<漫画>漫画家の卵が住むシェアハウス。主人公には誰にも明かせない秘密が
新人漫画賞を次々に獲得し、順調に漫画家としてステップアップを重ねていった、うらたにみずきさん。その後、ストーリーテラーとしての才能を評価され、漫画家原作者として、レコード会社を舞台にした『アンサングヒーロー』(講談社)や、世に出ようともがき続ける漫画家たちを描く『カスミ荘の漫画家志望達』(講談社)を手掛けることに。
前編では、うらたにさんが歩んだ漫画家としての経歴と、漫画家原作者として活動するようになったきっかけを紹介した。
後編では、原作者として担当した作品に共通する“陰ながらも懸命に生きる”人物たちを生き生きと描く創作秘話を通して、うらたに作品の魅力を紐解いていく。また、インタビューと共に、とある秘密を持った主人公が登場する『カスミ荘の漫画家志望達』の第1話を紹介する。ぜひ最後まで目を通していただきたい。
【インタビュー前半】⇒<漫画>型天才歌手を世界一に。レコード会社のリアルを気鋭の原作者が描く<漫画>
一般的に知られていないからこそ描きたかった
──『アンサングヒーロー』は、編集者の方からのご提案でスタートしたそうですね。その企画を聞いたときの感想はいかがでしたか?
【マンガ】⇒『アンサングヒーロー』を読む
うらたにみずきさん(以下、うらたに):レコード会社は知っていても、アーティストを発掘するA&Rという職業は、一般的には知られていないと思ったので、これは描く意味があるなと。
──最初から興味を持たれたのですね。その時点では、どれほどの物語は決まっていたのでしょうか?
うらたに:大筋はあったのですが、それだけでは物語の土台は組み立てられないので、レコード会社の方に取材するところから始めました。「どんな仕事内容なのですか?」っていう基本的なところからです。あと、描いたネームを確認していただいたりもしました。
丹念な取材と自身の経験を物語に
──そうした取材で得た情報をもとに、色々と発想をめぐらせながら物語を作っていくと?
うらたに:基本的にはそうですね。ただ、物語を考えているうちに、A&Rとアーティストの関係は、漫画家と編集者にも似ているなと思うようになったんです。僕が創作したものに対して、編集の方からフィードバックをもらったり、重要なアイデアをもらったりしながら、作品を仕上げていく。こうした関係は、まさにアーティストとA&Rにも通じると。その関係性をうまく物語に盛り込むことで、よりリアリティーが強くなったり、強いエピソードを生み出したりできるようになっていきました。

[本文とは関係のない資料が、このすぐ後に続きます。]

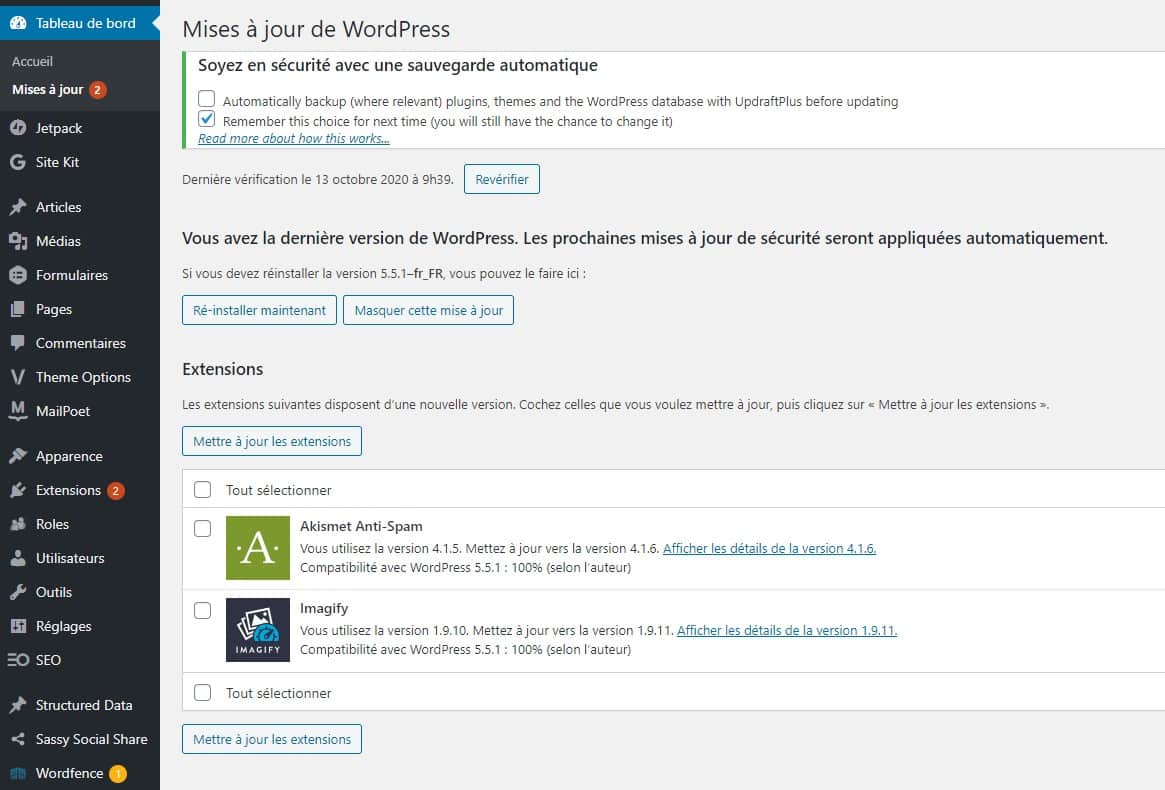
Task: Open Afficher les détails de la version 4.1.6
Action: point(769,548)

──そういう意味では、主人公の後免一朗に発掘してもらったアーティストの柊ジャムが、音楽業界の体質に苦言を呈する場面がありますね?「アーティストをデビューさせるために、企画書を作成する意味は?」という。あのシーンは、うらたにさんの思いも含んでいるのですか?
うらたに:いえ、それは無いですね(笑)。あくまでも、あの登場人物ならどう思うか?という視点で物語やセリフを考えていますので。僕自身の考えを反映させたワケではないですよ。

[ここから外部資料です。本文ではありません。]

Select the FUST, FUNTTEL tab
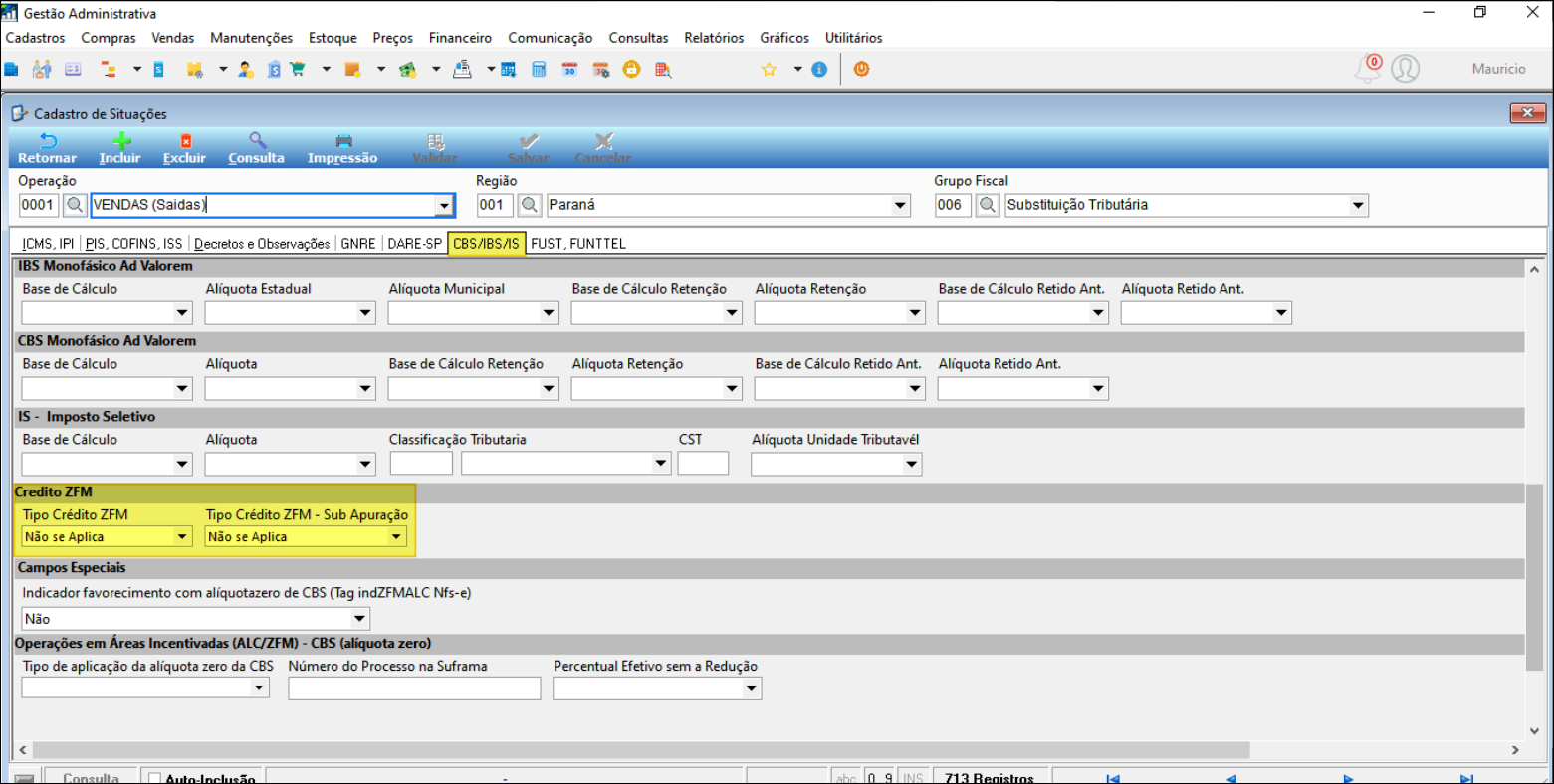Viewport: 1554px width, 784px height. tap(578, 244)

──その後、原作を担当された『カスミ荘の漫画家志望達』は、漫画業界が舞台なので、うらたにさんの経験がかなり反映されているのですか?
うらたに:こっちの作品は、あまり自分の経験を重ねている部分は少ないですね。それよりも、専門学校時代に出会った先輩のお話がかなり参考になりました。色々な立場の漫画家とお付き合いがある方だったので。